英字紙ウォッチング

英語メディアの経済、政治記事を定点観測

より良い死のために

 エコノミスト最新号のトップ記事は、死について。非常に重要なテーマである。
 17世紀のロンドン市民にとって、死は突然やってくるもので、恐ろしいものだった。もちろん、それは現代でも同じだ。20世紀になるまで、人間の平均的な寿命はチンパンジーとほぼ同じだった。
 しかし、今日の科学と経済成長のおかげで、人間ほど長寿の哺乳類はいなくなった。
 いかに、いつ、どこで死ぬかが、過去100年間で大きく変わった。1990年代後半までに、世界中の死因の半分は慢性疾患により引き起こされるようになった。2015年にその割合は3分の2に達した。豊かな国では、3分の2が病院か介護施設で亡くなる。しかも、必死の治療の組み合わせの後、亡くなる。
 65歳以降に亡くなる米国人のおよそ3分の1は、最後の3ヶ月間を集中治療施設で過ごす。

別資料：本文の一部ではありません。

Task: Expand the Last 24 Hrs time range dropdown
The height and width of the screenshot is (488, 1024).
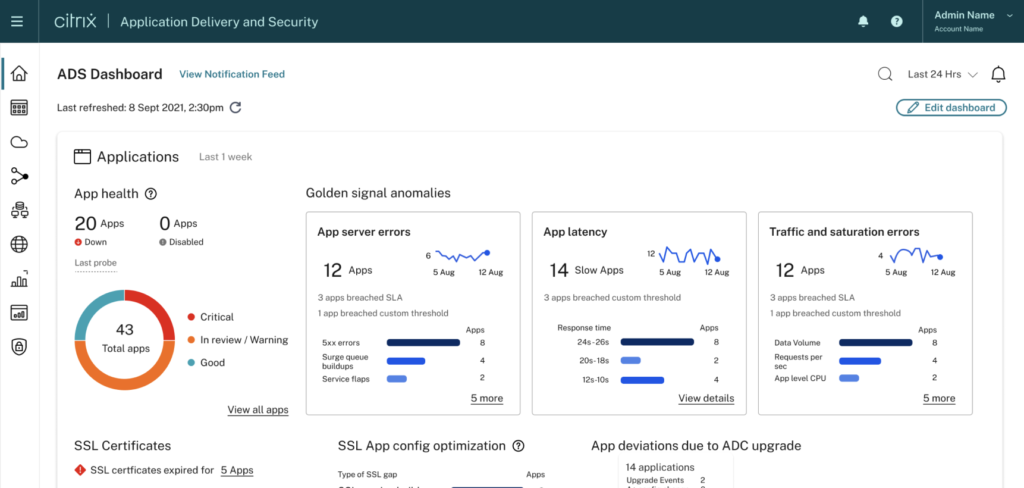Action: click(941, 74)
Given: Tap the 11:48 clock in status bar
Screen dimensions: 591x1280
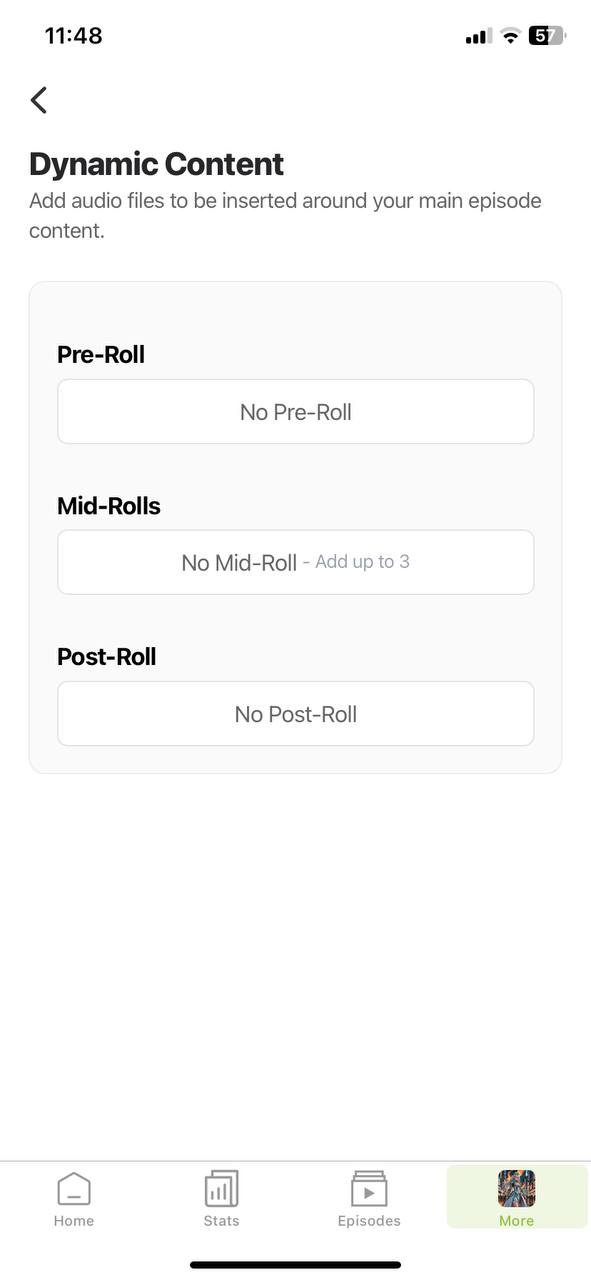Looking at the screenshot, I should [73, 36].
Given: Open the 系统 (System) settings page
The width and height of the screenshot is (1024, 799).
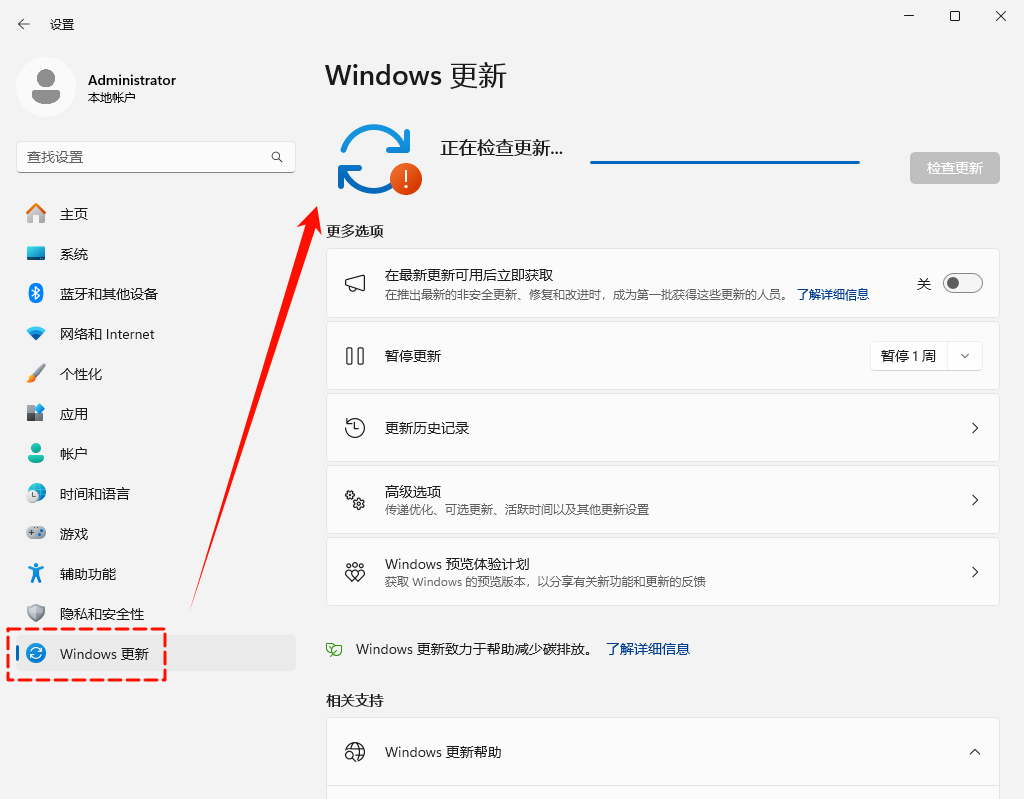Looking at the screenshot, I should pos(75,253).
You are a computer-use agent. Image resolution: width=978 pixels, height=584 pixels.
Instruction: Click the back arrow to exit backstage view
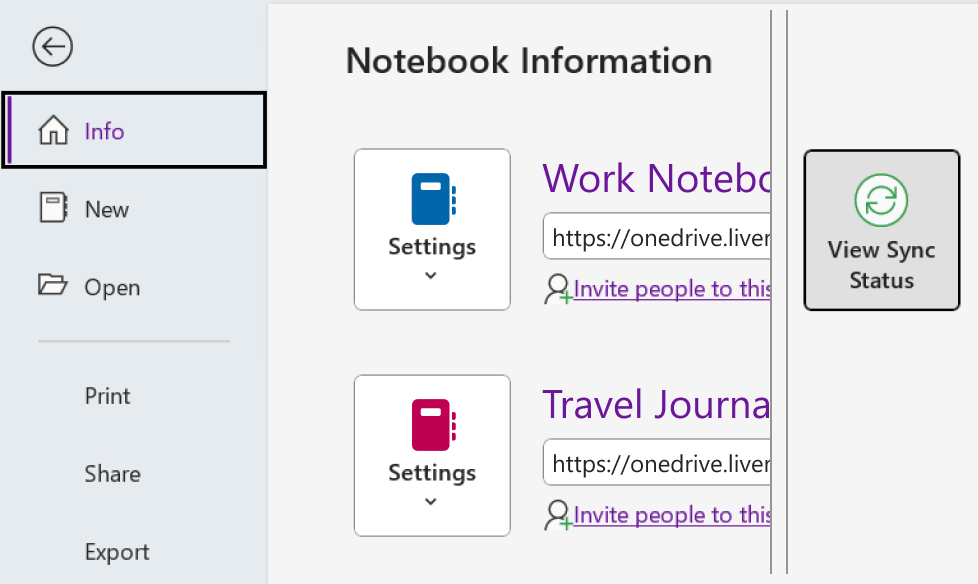pyautogui.click(x=52, y=46)
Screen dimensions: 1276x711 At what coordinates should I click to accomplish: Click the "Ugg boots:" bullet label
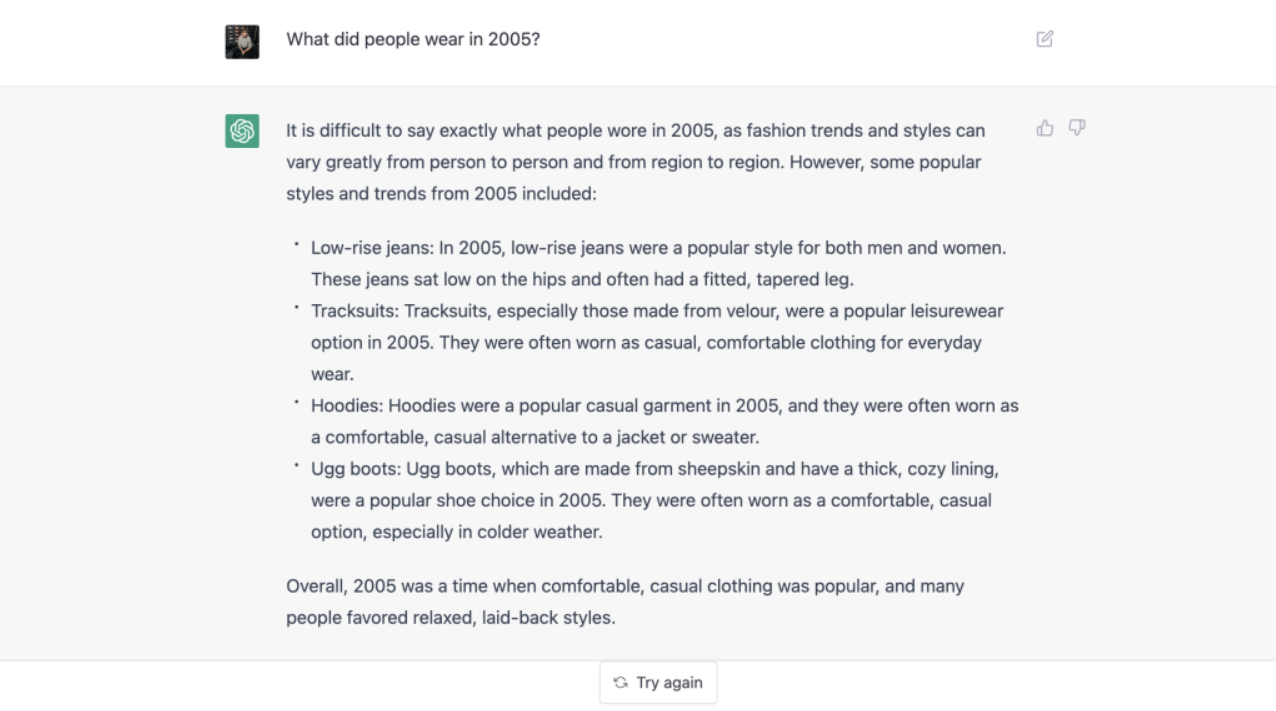pyautogui.click(x=354, y=469)
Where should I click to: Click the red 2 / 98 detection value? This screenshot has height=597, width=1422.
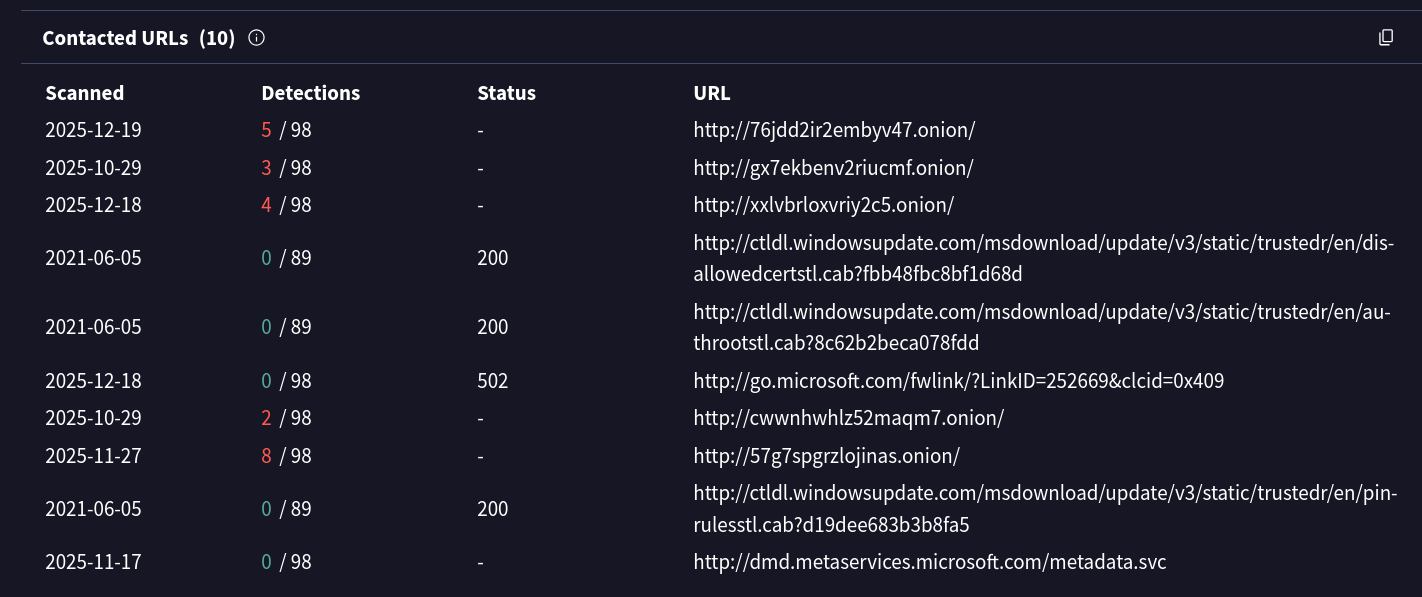point(286,418)
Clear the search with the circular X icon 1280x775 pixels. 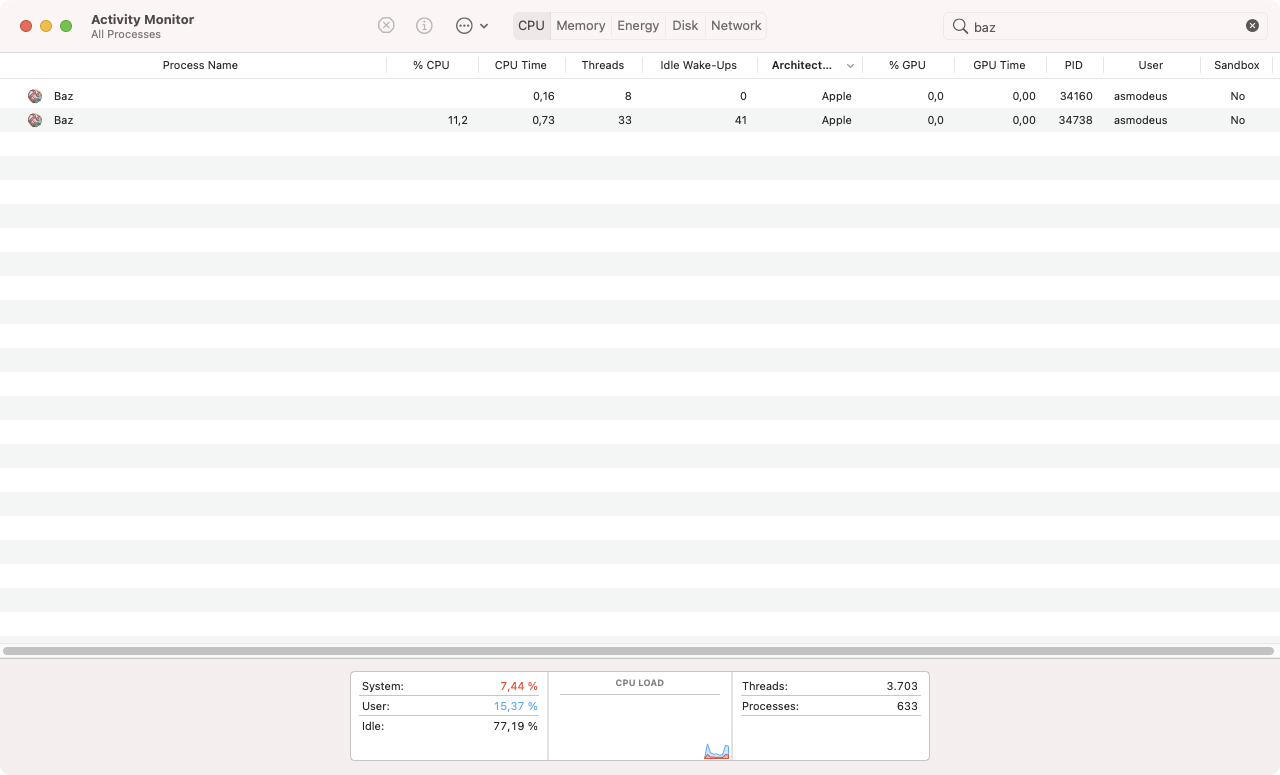(1252, 25)
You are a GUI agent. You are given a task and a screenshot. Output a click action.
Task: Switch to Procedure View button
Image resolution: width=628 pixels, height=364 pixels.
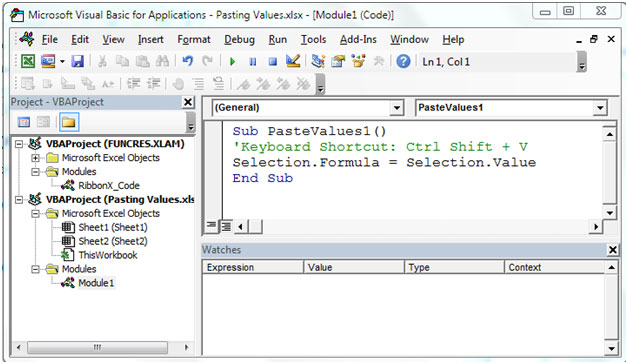[211, 226]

しかも、そのような熱心な介入は苦痛に満ちたモノになりうる。病院で亡くなるがん患者は典型的には、家で亡くなる人よりも苦痛やストレス、うつ状態を経験する。
 もっとも重要なことは、こうした医療漬けの死亡は、人々が望んでいることではないように見えることだ。主要4カ国の世論調査によると、健康な人々は、将来死に至る際に自宅で死にたいと願っている。そして、最優先すべきはできるだけ長く生きると答えた人々は少ない。むしろ、彼らは苦痛から自由のまま死にたいと願っている。
 人々が良くいうのは、死が近づくと、彼らが従前に望んでいたことが変わるということだ。それゆえに、いわゆるリビングウィルなるものに、医師たちが懐疑的なのだ。
 米国では末期ガン患者の3分の1は、人生の最後の目標について尋ねられる。たとえば、スペシャルイベントに参加したいのか、孫の結婚式に出たいのか、などだ。それが死を早めるリスクを犯すことになってもだ。